STORED DATA Start Marker

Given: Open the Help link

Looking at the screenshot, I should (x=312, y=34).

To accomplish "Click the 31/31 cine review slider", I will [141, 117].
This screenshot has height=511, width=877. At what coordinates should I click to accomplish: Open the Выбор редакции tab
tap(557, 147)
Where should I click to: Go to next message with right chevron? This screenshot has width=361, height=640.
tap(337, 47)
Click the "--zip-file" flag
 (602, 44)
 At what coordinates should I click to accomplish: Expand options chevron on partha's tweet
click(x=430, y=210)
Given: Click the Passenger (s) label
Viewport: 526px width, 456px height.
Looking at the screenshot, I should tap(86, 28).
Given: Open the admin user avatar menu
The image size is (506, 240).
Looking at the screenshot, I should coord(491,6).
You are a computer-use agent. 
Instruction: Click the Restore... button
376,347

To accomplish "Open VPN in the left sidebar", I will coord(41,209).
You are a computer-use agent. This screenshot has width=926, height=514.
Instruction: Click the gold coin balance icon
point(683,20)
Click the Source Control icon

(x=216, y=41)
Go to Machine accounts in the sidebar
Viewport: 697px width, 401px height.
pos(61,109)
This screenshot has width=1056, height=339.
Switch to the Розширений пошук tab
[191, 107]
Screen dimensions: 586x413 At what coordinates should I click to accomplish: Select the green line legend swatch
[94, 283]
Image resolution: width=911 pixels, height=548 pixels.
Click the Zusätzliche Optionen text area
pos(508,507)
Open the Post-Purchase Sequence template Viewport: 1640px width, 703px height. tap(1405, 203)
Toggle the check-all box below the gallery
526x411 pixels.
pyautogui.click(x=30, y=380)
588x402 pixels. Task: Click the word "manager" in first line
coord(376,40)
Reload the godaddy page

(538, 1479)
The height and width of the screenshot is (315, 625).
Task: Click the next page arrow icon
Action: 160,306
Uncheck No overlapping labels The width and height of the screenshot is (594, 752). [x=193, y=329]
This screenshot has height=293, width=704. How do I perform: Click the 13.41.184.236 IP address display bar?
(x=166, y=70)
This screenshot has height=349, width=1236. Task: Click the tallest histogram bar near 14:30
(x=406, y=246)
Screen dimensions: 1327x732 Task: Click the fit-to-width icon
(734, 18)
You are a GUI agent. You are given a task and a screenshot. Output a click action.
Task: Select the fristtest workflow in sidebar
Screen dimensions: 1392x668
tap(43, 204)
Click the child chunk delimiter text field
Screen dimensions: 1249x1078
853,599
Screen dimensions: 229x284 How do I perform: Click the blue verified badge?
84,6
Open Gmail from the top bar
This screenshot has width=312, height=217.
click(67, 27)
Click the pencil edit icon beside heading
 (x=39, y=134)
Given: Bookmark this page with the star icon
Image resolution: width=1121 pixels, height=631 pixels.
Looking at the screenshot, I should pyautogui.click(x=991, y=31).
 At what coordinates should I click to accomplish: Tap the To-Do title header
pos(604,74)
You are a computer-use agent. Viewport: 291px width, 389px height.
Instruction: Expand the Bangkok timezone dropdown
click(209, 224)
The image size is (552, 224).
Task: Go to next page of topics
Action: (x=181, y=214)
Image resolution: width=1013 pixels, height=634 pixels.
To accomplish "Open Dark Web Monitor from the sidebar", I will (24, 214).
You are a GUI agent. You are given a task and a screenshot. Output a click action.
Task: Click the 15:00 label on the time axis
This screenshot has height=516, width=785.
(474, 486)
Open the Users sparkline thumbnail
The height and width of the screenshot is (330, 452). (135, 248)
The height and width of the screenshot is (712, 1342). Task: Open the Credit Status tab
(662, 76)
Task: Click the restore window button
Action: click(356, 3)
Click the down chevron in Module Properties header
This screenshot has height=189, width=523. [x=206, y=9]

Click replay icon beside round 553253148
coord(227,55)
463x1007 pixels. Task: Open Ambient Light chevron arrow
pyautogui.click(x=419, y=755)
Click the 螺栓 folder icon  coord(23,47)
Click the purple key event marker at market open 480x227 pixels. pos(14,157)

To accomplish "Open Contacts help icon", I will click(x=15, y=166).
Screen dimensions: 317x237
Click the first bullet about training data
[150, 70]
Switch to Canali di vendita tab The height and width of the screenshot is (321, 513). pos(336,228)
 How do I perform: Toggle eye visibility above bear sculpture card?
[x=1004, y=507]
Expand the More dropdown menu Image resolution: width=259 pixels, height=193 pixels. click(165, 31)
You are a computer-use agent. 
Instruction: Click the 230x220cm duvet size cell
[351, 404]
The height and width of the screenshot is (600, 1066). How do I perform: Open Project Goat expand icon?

STORED DATA End Marker

> **EXERCISE DIRECTIONS**: Each line of the material that contains the string "will" has to be copied out.

> **RESPONSE BELOW**:
To accomplish "Click the 31/31 cine review slider", I will [141, 117].
To accomplish "Open VPN in the left sidebar", I will coord(41,209).
To accomplish "Open Dark Web Monitor from the sidebar", I will (24, 214).
To accomplish "Open Contacts help icon", I will click(x=15, y=166).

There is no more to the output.